À travers une collection de portraits questions/réponses, l’Union présente les membres de l’association. Aujourd’hui, Emmanuel Lakkari.
Quand et comment t’es-tu intéressé à la prise de vues ?
Assez jeune, j’ai été sensibilisé au cadre par la pratique de la photographie argentique. Par ailleurs ma grand-mère a su me transmettre le plaisir de la peinture.
Très tôt, à travers les expositions de peinture, j’ai pu inconsciemment retenir un certain aspect des lumières et des cadres. La découverte de Rembrandt, Vermeer et d’autres ont attisé mon regard encore insouciant. Je dessinais et je peignais à l’aquarelle. De là est sans doute venue l’envie de sculpter voir de « peindre » avec la lumière en photographie puis en prise de vue…

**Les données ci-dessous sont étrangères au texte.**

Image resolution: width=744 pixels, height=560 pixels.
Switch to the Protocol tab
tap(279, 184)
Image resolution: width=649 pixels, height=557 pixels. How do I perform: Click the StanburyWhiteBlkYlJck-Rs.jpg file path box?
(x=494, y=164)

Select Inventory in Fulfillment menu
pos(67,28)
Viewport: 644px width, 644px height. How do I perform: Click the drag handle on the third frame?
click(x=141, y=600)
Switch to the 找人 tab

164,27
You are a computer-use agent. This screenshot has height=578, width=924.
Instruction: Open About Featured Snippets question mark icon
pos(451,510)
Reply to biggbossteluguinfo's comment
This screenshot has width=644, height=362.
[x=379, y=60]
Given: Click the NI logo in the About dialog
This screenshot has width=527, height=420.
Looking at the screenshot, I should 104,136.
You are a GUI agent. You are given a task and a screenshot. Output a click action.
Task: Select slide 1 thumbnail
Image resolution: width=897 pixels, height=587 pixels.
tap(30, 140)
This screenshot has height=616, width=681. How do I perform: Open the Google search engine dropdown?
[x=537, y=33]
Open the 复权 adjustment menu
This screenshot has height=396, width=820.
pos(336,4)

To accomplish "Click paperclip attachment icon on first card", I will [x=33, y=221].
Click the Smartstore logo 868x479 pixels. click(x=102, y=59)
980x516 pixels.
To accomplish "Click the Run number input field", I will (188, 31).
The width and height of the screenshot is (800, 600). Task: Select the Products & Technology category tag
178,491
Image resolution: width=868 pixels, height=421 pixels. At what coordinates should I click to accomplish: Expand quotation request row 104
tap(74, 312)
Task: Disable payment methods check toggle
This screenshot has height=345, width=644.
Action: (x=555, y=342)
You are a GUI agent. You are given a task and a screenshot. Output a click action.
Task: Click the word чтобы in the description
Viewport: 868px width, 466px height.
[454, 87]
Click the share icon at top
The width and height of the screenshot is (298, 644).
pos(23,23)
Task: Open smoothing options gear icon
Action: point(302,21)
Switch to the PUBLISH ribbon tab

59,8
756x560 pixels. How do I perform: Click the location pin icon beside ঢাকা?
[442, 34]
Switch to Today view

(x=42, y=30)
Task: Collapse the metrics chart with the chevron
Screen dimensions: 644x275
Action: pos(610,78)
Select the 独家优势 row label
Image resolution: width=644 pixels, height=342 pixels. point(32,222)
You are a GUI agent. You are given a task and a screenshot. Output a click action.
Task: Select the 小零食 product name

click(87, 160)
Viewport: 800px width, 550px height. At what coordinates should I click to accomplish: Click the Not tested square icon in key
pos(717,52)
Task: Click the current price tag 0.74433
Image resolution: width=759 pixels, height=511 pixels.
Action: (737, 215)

J’ai commencé à m’intéresser à la prise de vue en tant que telle lorsque j’étais étudiant à l’université, même si je pratiquais la photographie argentique et numérique depuis plusieurs années déjà. J’ai monté avec un ami un studio photographique lors de ces années de fac. On faisait de la photographie corporate mais aussi artistique, des portraits, des packshots… À ce moment-là, j’étais plus porté sur la création lumière que sur le cadrage pur, je souhaitais voir comment capter la lumière et comment elle se comporte sur des objets et en garder une trace.
Je n’en ai pris conscience que depuis quelques-années, mais depuis tout jeune j’ai tendance à constamment observer (de manière presque compulsive!) comment une source lumineuse rebondit sur une surface en comptant les rebonds de celle-ci, un peu comme au billard…
La prise de vue d’action et de personnages est venue plus tard quand j’ai voulu « reproduire » certaines lumières de films (d’abord en photographie), ce qui m’a amené à faire des études de cinéma pour me perfectionner dans l’image en mouvement et essayer de comprendre et d’apprivoiser cette lumière qui évolue dans l’espace.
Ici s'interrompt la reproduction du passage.